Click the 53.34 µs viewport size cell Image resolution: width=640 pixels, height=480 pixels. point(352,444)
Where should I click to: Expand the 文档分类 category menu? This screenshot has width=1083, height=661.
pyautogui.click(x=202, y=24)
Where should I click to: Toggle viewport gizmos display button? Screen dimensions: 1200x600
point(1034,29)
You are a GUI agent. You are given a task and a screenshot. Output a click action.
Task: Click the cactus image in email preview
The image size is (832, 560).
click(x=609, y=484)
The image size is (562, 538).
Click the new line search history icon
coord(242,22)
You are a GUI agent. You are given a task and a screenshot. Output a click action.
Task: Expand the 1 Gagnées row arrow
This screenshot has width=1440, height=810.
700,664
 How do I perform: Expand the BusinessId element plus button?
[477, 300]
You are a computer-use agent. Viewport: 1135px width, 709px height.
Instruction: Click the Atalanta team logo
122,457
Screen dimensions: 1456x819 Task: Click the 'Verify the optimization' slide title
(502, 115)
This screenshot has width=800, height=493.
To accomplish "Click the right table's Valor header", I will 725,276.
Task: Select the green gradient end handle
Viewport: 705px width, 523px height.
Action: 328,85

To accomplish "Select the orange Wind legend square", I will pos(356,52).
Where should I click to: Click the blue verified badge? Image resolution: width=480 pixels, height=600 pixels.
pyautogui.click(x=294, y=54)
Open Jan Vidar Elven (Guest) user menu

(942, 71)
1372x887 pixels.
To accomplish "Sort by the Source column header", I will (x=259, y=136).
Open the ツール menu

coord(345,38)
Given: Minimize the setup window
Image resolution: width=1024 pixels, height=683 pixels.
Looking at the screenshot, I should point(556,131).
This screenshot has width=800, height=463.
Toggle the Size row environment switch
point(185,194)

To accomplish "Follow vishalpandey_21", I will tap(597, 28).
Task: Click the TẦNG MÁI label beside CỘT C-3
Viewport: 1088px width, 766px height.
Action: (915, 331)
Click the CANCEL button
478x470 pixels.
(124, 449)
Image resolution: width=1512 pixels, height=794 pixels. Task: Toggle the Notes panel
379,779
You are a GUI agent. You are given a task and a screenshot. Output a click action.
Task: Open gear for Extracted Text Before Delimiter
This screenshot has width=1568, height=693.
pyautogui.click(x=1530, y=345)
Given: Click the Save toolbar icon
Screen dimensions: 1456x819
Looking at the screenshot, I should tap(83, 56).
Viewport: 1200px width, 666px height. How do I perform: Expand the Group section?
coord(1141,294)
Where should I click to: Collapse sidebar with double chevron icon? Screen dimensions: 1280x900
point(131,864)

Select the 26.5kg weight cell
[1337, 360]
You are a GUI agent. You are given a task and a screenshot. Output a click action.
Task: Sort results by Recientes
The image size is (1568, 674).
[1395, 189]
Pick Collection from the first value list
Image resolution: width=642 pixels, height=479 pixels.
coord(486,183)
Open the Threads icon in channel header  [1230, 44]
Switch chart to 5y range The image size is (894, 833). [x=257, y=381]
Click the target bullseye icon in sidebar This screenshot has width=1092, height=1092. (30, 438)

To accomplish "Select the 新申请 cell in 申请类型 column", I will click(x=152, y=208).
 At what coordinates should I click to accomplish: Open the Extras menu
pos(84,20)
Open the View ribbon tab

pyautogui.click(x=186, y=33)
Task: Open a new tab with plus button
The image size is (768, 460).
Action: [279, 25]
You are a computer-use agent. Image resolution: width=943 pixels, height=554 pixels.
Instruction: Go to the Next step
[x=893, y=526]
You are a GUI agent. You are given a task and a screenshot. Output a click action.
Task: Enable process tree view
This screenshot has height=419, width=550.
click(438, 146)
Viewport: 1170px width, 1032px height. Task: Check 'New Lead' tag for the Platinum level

________________________

• _EXERCISE OBJECTIVE_
Copy out all of the material above exactly as it stands, line for line.

• _SOLUTION TO THE PROBLEM_
Click the 53.34 µs viewport size cell Image resolution: width=640 pixels, height=480 pixels. point(352,444)
Where should I click to: Expand the 文档分类 category menu? This screenshot has width=1083, height=661.
pyautogui.click(x=202, y=24)
Where should I click to: Toggle viewport gizmos display button? Screen dimensions: 1200x600
point(1034,29)
You are a GUI agent. You are given a task and a screenshot. Output a click action.
Task: Click the cactus image in email preview
The image size is (832, 560).
click(x=609, y=484)
The image size is (562, 538).
Click the new line search history icon
coord(242,22)
You are a GUI agent. You are given a task and a screenshot. Output a click action.
Task: Expand the 1 Gagnées row arrow
This screenshot has width=1440, height=810.
700,664
 How do I perform: Expand the BusinessId element plus button?
[477, 300]
You are a computer-use agent. Viewport: 1135px width, 709px height.
Instruction: Click the Atalanta team logo
122,457
Screen dimensions: 1456x819 Task: Click the 'Verify the optimization' slide title
(502, 115)
This screenshot has width=800, height=493.
To accomplish "Click the right table's Valor header", I will 725,276.
Task: Select the green gradient end handle
Viewport: 705px width, 523px height.
Action: 328,85

To accomplish "Select the orange Wind legend square", I will pos(356,52).
Where should I click to: Click the blue verified badge? Image resolution: width=480 pixels, height=600 pixels.
pyautogui.click(x=294, y=54)
Open Jan Vidar Elven (Guest) user menu

(942, 71)
1372x887 pixels.
To accomplish "Sort by the Source column header", I will (x=259, y=136).
Open the ツール menu

coord(345,38)
Given: Minimize the setup window
Image resolution: width=1024 pixels, height=683 pixels.
Looking at the screenshot, I should point(556,131).
This screenshot has width=800, height=463.
Toggle the Size row environment switch
point(185,194)

To accomplish "Follow vishalpandey_21", I will tap(597, 28).
Task: Click the TẦNG MÁI label beside CỘT C-3
Viewport: 1088px width, 766px height.
Action: (915, 331)
Click the CANCEL button
478x470 pixels.
(124, 449)
Image resolution: width=1512 pixels, height=794 pixels. Task: Toggle the Notes panel
379,779
You are a GUI agent. You are given a task and a screenshot. Output a click action.
Task: Open gear for Extracted Text Before Delimiter
This screenshot has width=1568, height=693.
pyautogui.click(x=1530, y=345)
Given: Click the Save toolbar icon
Screen dimensions: 1456x819
Looking at the screenshot, I should tap(83, 56).
Viewport: 1200px width, 666px height. How do I perform: Expand the Group section?
coord(1141,294)
Where should I click to: Collapse sidebar with double chevron icon? Screen dimensions: 1280x900
point(131,864)

Select the 26.5kg weight cell
[1337, 360]
You are a GUI agent. You are given a task and a screenshot. Output a click action.
Task: Sort results by Recientes
The image size is (1568, 674).
[1395, 189]
Pick Collection from the first value list
Image resolution: width=642 pixels, height=479 pixels.
coord(486,183)
Open the Threads icon in channel header  [1230, 44]
Switch chart to 5y range The image size is (894, 833). [x=257, y=381]
Click the target bullseye icon in sidebar This screenshot has width=1092, height=1092. (30, 438)

To accomplish "Select the 新申请 cell in 申请类型 column", I will click(x=152, y=208).
 At what coordinates should I click to accomplish: Open the Extras menu
pos(84,20)
Open the View ribbon tab

pyautogui.click(x=186, y=33)
Task: Open a new tab with plus button
The image size is (768, 460).
Action: [279, 25]
You are a computer-use agent. Image resolution: width=943 pixels, height=554 pixels.
Instruction: Go to the Next step
[x=893, y=526]
You are a GUI agent. You are given a task and a screenshot. Output a click action.
Task: Enable process tree view
This screenshot has height=419, width=550.
click(438, 146)
Viewport: 1170px width, 1032px height. Task: Check 'New Lead' tag for the Platinum level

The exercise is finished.